-- Text --
+ + + + + + +
Speaking of user interfaces...what is the interface of the future? Microsoft's Kinect hoopla -- gesture-based gaming that may be followed by gesture-based (whatever) including video calls -- represents an intriguing concept for the installed base of XBox users. Maybe some other large vendor will imitate. Game interfaces also bring up the question of user interfaces in general -- with our phones, we are already pinching, swiping, and otherwise peering at smaller form factors.  Add hand gestures -- kind of fun to think about system misinterpretations of those -- but also think about new sensor offerings. Last week I was also fortunate to drop in on the MIT Media Lab, where a student team of inventors demonstrated a dehydration bracelet, kind of Lance Armstrong style, that would blink a red/green/yellow light if it was time to drink some water.  Simple, communicative, smart -- and they were thinking about runners, not seniors.


And a dream about tech-enabled access to transportation networks. If you didn't see Joseph Coughlin's Disruptive Demographic post about the future potential of a generation of shut-ins, consider the question he posed: "why not use communications to integrate private taxis, demand response vehicles, and the wide array of regional public and private fleets into a single system that could manage and respond to public requests for transportation, connecting a regional system of vehicles to cell phones, computers, cable television boxes, etc., would provide real time visibility and response to riders?" Circling back to the beginning, one of the reasons seniors move out of their homes is the inability to continue driving. And as the AARP study confirmed, their resulting loneliness and isolation won't be solved by giving everyone access to Facebook.


More vendors to mull -- catalog vendors please take note.  The AARP Orlando@50+ and Connected Health Symposium in Boston add a few more vendors (or new vendor offerings). As I look over the list (and the longer list of vendors from Connected Health), the value chain of referral organizations and family members will soon be overwhelmed with technologies for caregiving, connecting long distance family members, finding the right tech tool for the right purpose. We have catalogs for every conceivable purpose -- including a few that target seniors (like FirstSTREET and ElderLuxe).  I have yet to see a moderately comprehensive catalogue that identifies the useful technologies that will matter to adult children of aging parents -- a kind of vetted SkyMall.
+ + + + + + +
-- Data extract --
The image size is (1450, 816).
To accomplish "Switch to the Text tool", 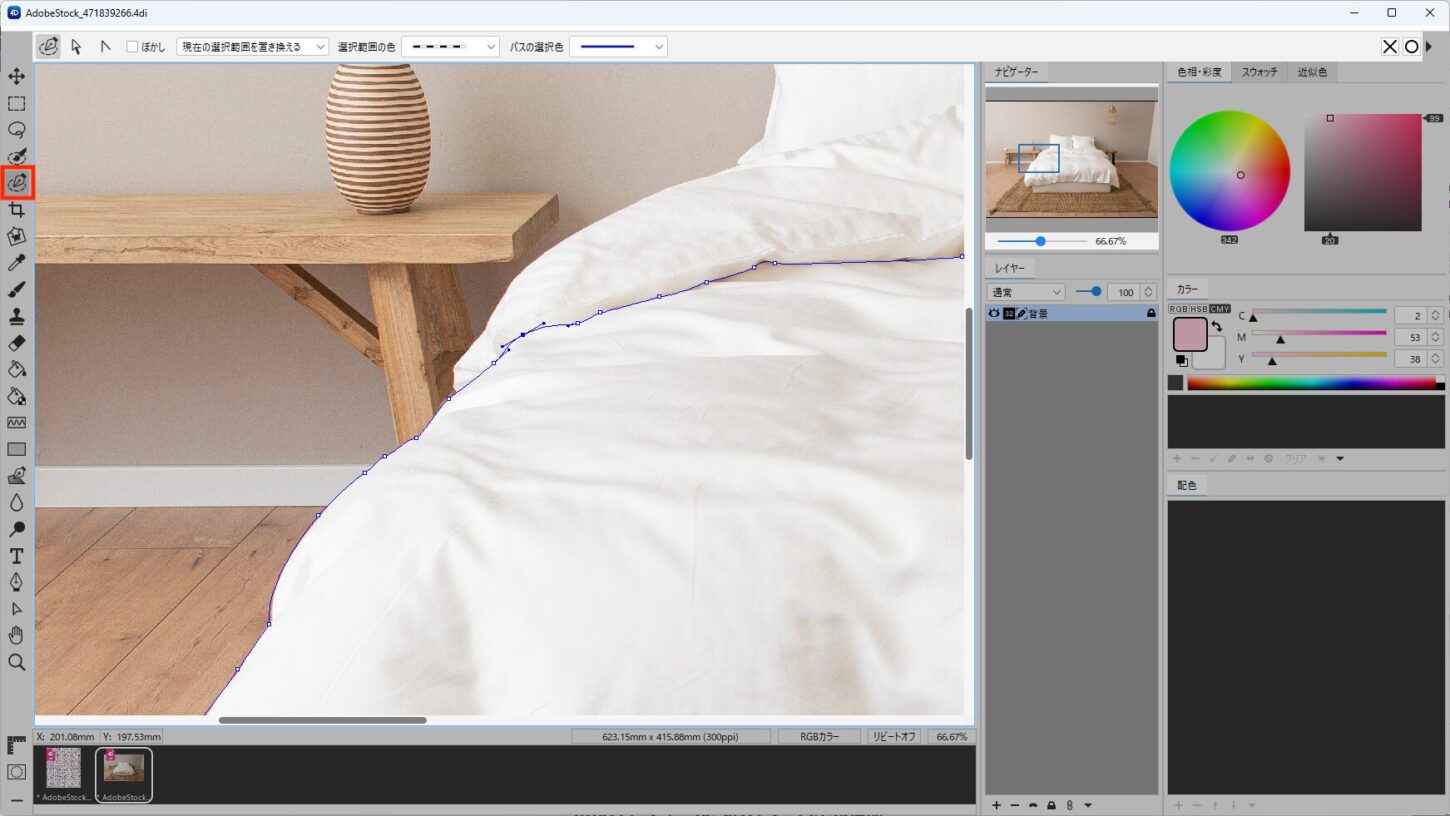I will pyautogui.click(x=17, y=556).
+ + + + + + +
-- Direction --
Pick up the text on interfaces, sensors and caregiving technology for seniors where it stops, and continue it from its last sentence.

-- Response to this exercise --
Comments

Your last point is a very big one. The adult children of aging parents, and other family caregivers of the aging, are likely to be a very big market for products related to senior, particularly technology products. While more and more seniors are not just comfortable but proficient with technology, many others will be relying on family or caregivers as their gateway. With more people choosing to age at home, more family members will be in the market for safety, convenience and communications devices and systems tailored to the needs of seniors. Marketers could benefit by focusing to where THOSE eyes are located, not just the seniors themselves. Thank you for making that point.

I find it very interesting that you chose to cite this new survey and totally left out the most cost effectiv way of staying at home (and aging in place) mentioned in the survey. That is, Adult Day. The cost at around $8 an hour with a cap at just over $60 a day is certainly the most cost effective way to go. Plus, it does so much more. It prevents isolation and provides needed socialization, exercise, health monitering, meals and snacks and so much more. Adult Day is often a well kept secret, one that needs to be promoted by anyone who believes that staying home for as long as is safely possible is what almost all seniors and their families want and deserve.